Nel 1983, Jay Westerveld era in vacanza nell’arcipelago delle isole Fiji, nel bel mezzo dell’Oceano Pacifico. Westerveld alloggiava in una bettola da quattro soldi e pensò bene di intrufolarsi in un resort di lusso per rubare degli asciugamani puliti. Sui cartellini, accanto allo scaffale che accoglieva le tovagliette, Jay fu sorpreso dal leggere l’invito con cui il resort suggeriva ai clienti di riutilizzare gli asciugamani così da ridurre i danni ecologici e salvare oceani e barriera corallina.

«Aiutaci ad aiutare il nostro ambiente» concludeva il messaggio del resort. A distanza di quarant’anni, in molti alberghi troviamo lo stesso tipo di messaggio, tanto che ormai non ci facciamo più caso. Per Westerveld quel messaggio, però, era niente di più che una messa in scena, un’operazione commerciale fatta per risparmiare i costi di lavanderia, facendosi belli agli occhi del cliente, ma in realtà non c’era nessuna ragione ecologica dietro quell’invito, non si stava salvando nessuna barriera corallina.

E, in effetti, non aveva torto dato che la stessa catena di alberghi era in piena fase di espansione e continuava a costruire bungalow in ogni angolo del Pacifico. Se avesse avuto a cuore la barriera corallina, deve aver pensato Westerveld, avrebbe smesso di costruire altri resort. Quell’episodio agli occhi di Westerveld, che prima di tutto era un ecologista, deve essere stato così esemplificativo che coniò il termine greenwashing (lavare di verde), un termine che si diffuse rapidamente in tutto il mondo perché spiegava in una sola parola l’ecologismo di facciata, una pratica molto diffusa, molto pericolosa e insidiosa.

Cosa rimane

Racconto questo episodio in questa rubrica mensile perché mi torna alla mente ogni qual volta entro in un supermercato, perché lungo le corsie dove facciamo la spesa siamo circondati da messaggi simili a quelli del resort delle Fiji. E mi ricordo della fatica che devo fare – e so di non essere il solo – quando devo distinguere se dietro un prodotto si cela un’operazione di greenwashing. Percorro la corsia dei biscotti e devo ricordarmi che quando leggo “agricoltura sostenibile” a carattere cubitali su quella confezione di frollini, non vuol dire nulla, se non specifica quale metodo agricolo viene utilizzato.
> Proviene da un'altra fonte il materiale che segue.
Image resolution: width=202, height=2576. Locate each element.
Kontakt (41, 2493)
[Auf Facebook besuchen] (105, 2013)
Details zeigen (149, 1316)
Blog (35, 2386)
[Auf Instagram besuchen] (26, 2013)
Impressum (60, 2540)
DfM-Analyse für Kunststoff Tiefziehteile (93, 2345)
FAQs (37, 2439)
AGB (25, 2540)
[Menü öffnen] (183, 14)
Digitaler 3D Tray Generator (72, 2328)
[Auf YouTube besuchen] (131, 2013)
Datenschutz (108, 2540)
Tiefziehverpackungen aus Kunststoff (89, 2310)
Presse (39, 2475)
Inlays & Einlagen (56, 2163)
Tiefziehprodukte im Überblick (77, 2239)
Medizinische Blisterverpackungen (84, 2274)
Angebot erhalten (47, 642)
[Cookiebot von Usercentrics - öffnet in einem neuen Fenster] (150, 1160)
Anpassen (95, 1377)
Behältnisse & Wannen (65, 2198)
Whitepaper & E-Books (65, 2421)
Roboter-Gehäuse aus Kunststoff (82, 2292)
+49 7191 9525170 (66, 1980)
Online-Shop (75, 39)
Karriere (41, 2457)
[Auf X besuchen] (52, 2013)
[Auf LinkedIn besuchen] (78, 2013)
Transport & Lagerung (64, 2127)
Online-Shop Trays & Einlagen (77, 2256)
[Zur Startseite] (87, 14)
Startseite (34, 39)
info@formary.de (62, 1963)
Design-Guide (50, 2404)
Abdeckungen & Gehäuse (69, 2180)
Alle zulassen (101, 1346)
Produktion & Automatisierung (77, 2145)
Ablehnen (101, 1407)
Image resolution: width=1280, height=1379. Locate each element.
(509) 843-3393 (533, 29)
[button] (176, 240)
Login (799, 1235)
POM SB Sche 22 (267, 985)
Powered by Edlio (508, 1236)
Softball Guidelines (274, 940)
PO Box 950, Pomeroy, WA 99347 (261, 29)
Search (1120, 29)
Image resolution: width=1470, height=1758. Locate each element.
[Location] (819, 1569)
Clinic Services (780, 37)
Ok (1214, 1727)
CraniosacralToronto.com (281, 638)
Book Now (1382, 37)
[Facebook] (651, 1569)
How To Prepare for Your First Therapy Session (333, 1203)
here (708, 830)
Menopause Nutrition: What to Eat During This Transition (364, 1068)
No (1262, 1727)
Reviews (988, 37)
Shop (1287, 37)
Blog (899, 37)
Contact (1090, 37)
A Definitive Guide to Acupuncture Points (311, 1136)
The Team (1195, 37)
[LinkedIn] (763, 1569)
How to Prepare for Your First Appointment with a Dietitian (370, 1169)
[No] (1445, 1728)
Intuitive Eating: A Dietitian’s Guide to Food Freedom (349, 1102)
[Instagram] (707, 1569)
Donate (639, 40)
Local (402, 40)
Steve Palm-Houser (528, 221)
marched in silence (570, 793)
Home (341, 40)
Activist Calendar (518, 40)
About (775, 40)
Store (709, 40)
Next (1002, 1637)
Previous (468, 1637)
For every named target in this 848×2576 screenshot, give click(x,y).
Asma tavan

Devo ricordarmi di non lasciarmi influenzare da quella confezione di detersivi che scrivono “biodegradabile” o “non testato sugli animali” perché semplicemente non stanno facendo i buoni samaritani, ma stanno applicando la legge, come tutti.

Ogni volta che attraverso un reparto non devo farmi ingannare da parole come ecologico, biodegradabile, compostabile, naturale, riciclabile perché sono termini vaghi che devono essere circostanziati per essere credibili, cioè sull’imballaggio devono essere presenti anche delle spiegazioni o delle certificazioni, altrimenti non vogliono dire nulla, anzi sono pratiche commerciali sleali, truffe. Quando leggo “a impatto zero”, ad esempio, devo ricordarmi di quello spot televisivo di quella nota marca di acqua che si sbrodolava sostenendo di compensare la CO2 emessa riforestando un’area boschiva. Me ne devo ricordare perché l’Autorità garante della concorrenza e del mercato gli ha imposto una multa per pratica commerciale scorretta poiché «la riforestazione non riguardava la totalità delle emissioni inquinanti, ma solo una percentuale della produzione pari al 7 per cento del totale annuale».

Dobbiamo fare lo sforzo di ricordarci questa parola, il greenwashing, perché accompagna così tanto le nostre vite che ormai non ci facciamo neanche più caso. Già nel 2021 la Commissione europea aveva pubblicato i risultati di uno screening sui siti web di molte aziende evidenziando che nel 42 per cento dei casi vi era motivo di ritenere che le affermazioni fossero esagerate, false o ingannevoli e potessero potenzialmente configurare pratiche commerciali sleali. Non sarà arrivato il momento di smetterla di prenderci in giro?